Luckily, willpower works as a muscle that you can develop over time with dedicated practice.
With these 5 tips, you’ll develop a larger capacity to stick to your rehabilitation goals and finally get to where you want to be.
Meditation has many benefits, and building willpower is one of them.
By meditating for just a few minutes each day, you can develop the parts of your brain that regulate emotions and decision making. Yes, really!
According to Dr. Kelly McGonigal who teaches a class called the Science of Willpower at Stanford University, “meditating even for just a few minutes each day can actually boost willpower by building up gray matter areas of the brain that regulate emotions and decision making.”
Incredible! We can actually build a better brain through meditation.
2. Set Goals
During rehabilitation (and in life) goals can help give you a sense of direction. When your actions are linked to a bigger picture, you’re more likely to stick with it.

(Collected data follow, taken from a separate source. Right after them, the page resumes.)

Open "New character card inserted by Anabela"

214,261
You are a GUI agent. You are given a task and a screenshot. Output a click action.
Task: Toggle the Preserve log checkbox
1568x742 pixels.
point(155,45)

Try creating S.M.A.R.T. goals that are Specific, Measurable, Attainable, Relevant, and Timely.
Write them down and tape them to your bedroom wall so that you’re constantly reminded of the direction that you want to go.
3. Eliminate Extra Effort
Willpower is a limited resource (check out the famous Radish and Cookie study that epitomizes the concept of willpower as a limited resource) so we need to use it on the important stuff!
Eliminate anything unproductive and unnecessary that tugs at your willpower throughout the day. Does the junk food in the kitchen call your name? Are you trying to cut back on television but somehow always end up with the remote in your hand?

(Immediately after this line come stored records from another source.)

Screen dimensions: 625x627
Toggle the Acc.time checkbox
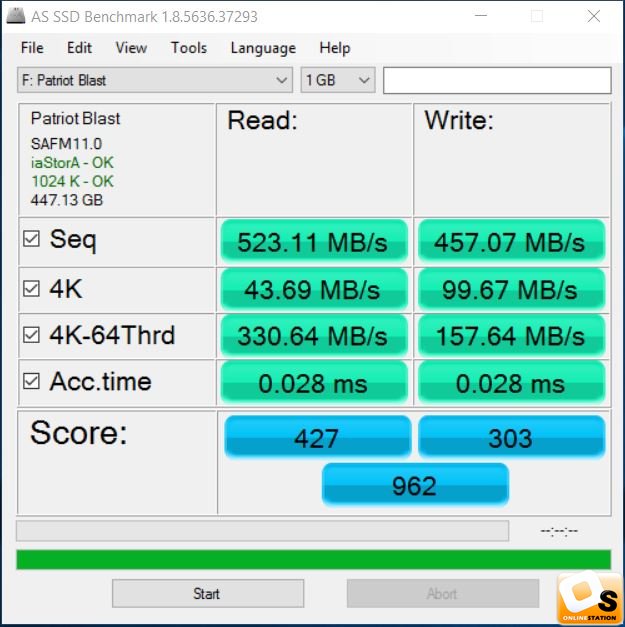tap(31, 381)
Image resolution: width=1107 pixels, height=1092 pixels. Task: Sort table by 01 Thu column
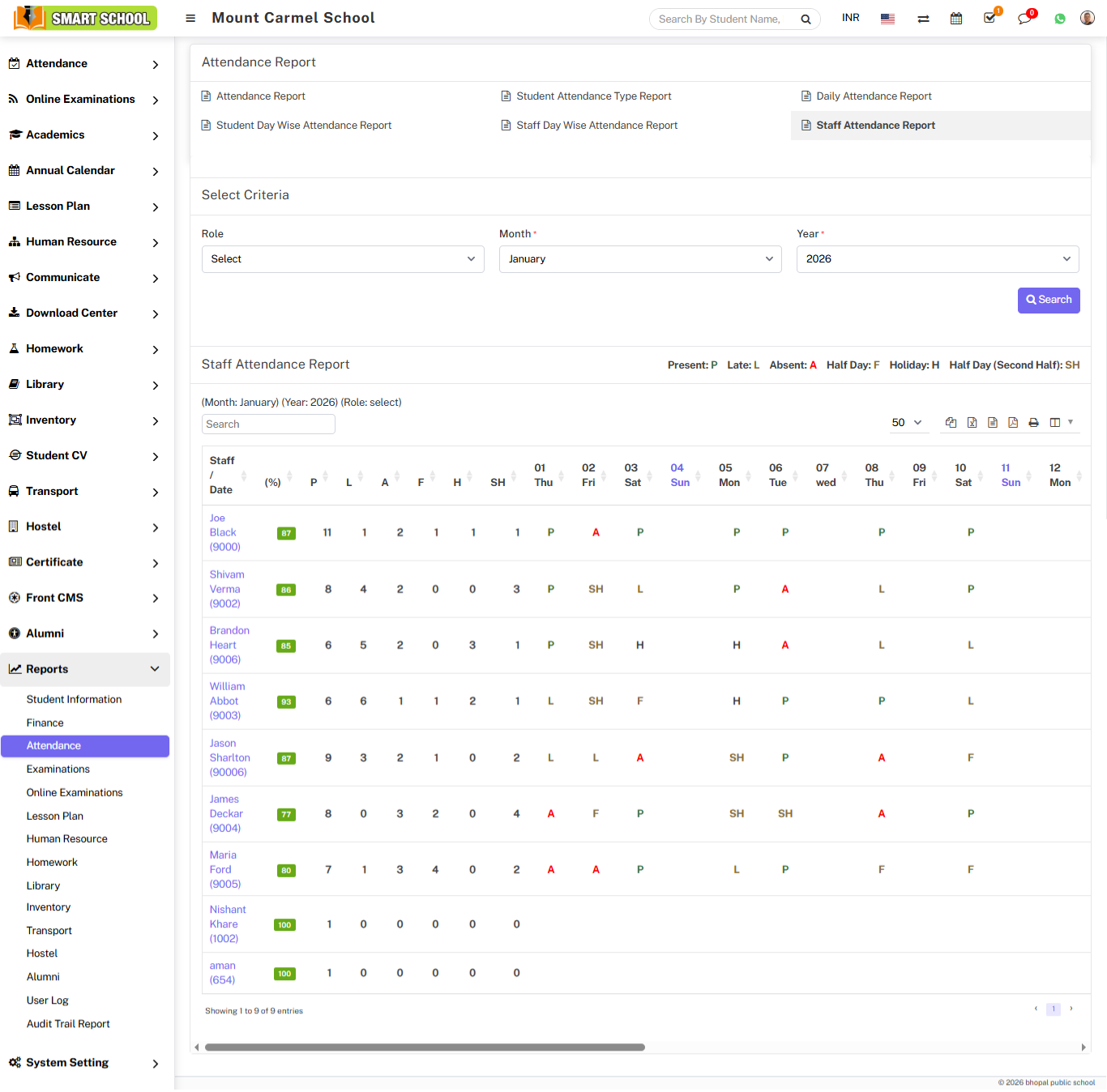click(543, 475)
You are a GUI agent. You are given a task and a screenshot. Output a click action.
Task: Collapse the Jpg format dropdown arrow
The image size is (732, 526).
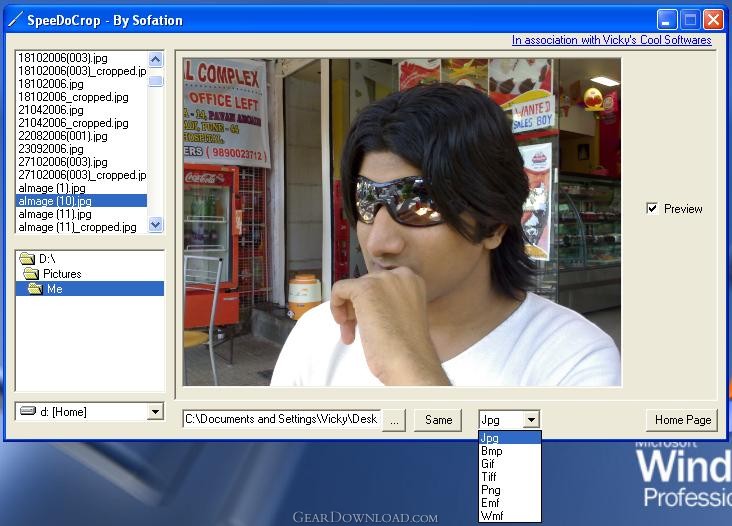(531, 420)
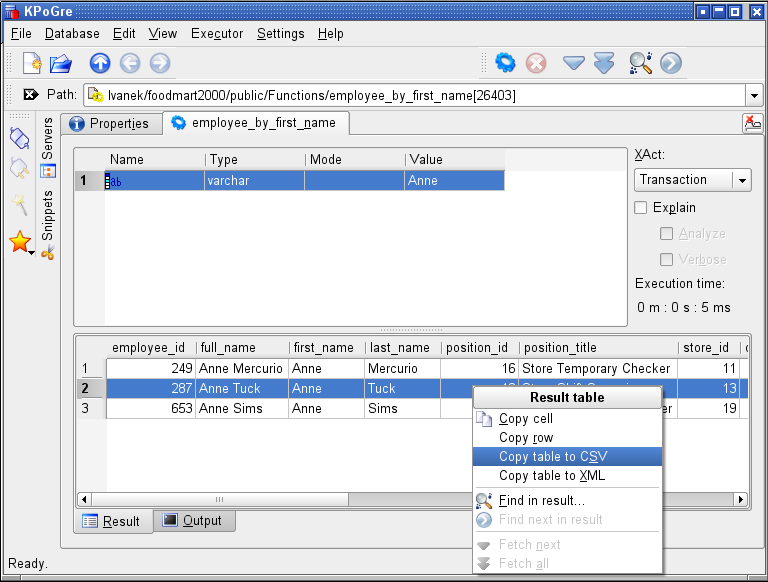768x582 pixels.
Task: Open the Executor menu
Action: [217, 33]
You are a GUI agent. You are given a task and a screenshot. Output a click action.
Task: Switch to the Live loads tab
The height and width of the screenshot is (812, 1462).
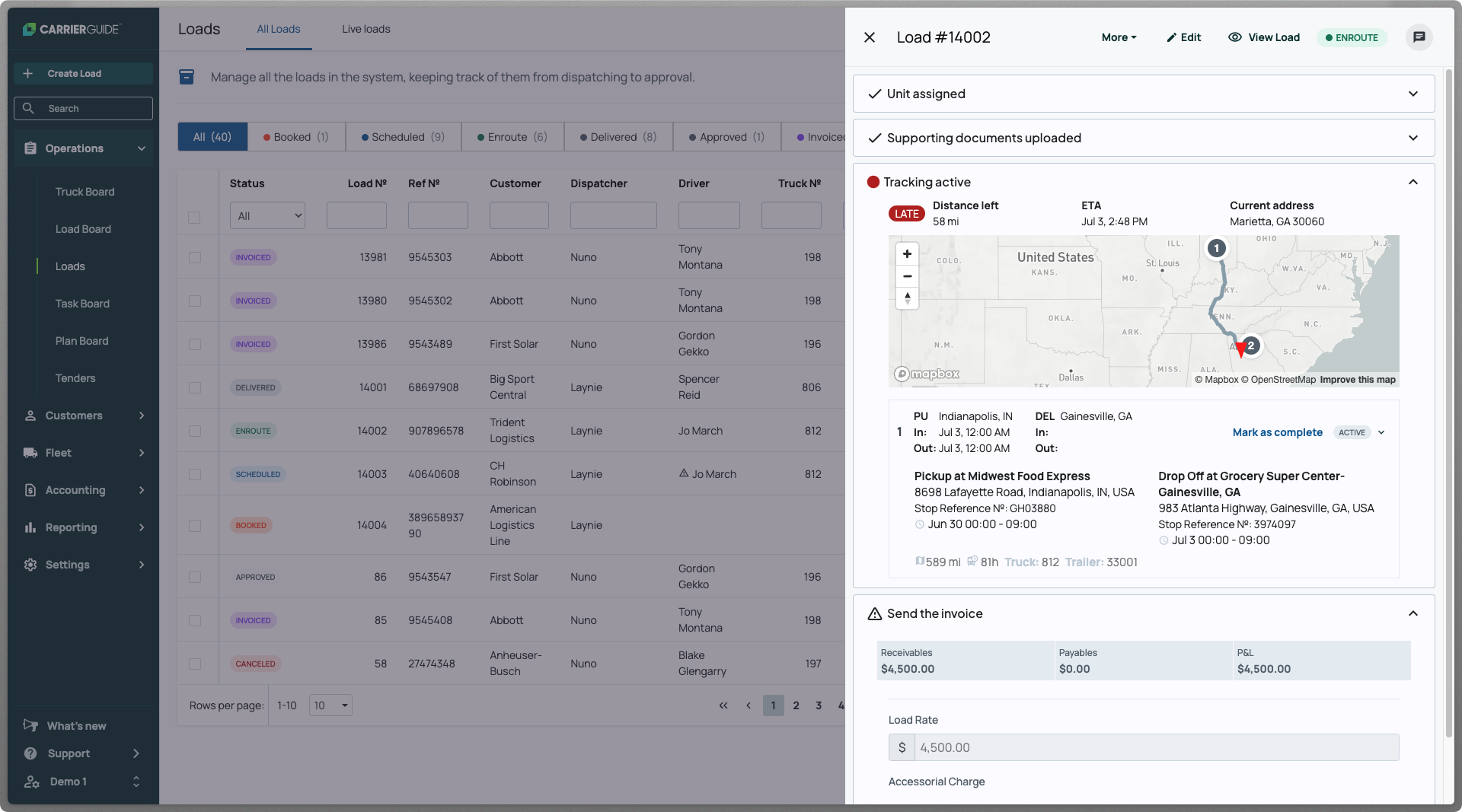(366, 29)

If you’re exerting your willpower to resist trivial things, you’re wasting your will. So toss out the junk food and get rid of distractions. Then, you’ll have more willpower to dedicate to your rehabilitation efforts.
4. Make It a Habit
Rehab exercises can be tedious sometimes, but it has to be done. And let’s be honest, the mentality of getting your exercises done ‘when you have time’ never leads to regularity.

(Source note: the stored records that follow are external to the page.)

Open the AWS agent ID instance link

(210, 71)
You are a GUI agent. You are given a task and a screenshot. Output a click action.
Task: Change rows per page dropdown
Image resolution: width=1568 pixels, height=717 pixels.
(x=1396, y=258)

So pick a time that you’ll dedicate to your rehab exercises every day and stick with it.
Soon, you’ll develop a habit of exercising at that specific time – you won’t even have to think about it.
5. Use the 5 Minute Rule
Getting started is always the hardest part, so try making this deal with yourself: You only have to do it for 5 minutes. That’s all.
But once you get the momentum going, we bet that you won’t want to stop. And even if you do stop short, getting something in is better than nothing at all.
Now that you have the tools to develop your willpower, start taking action!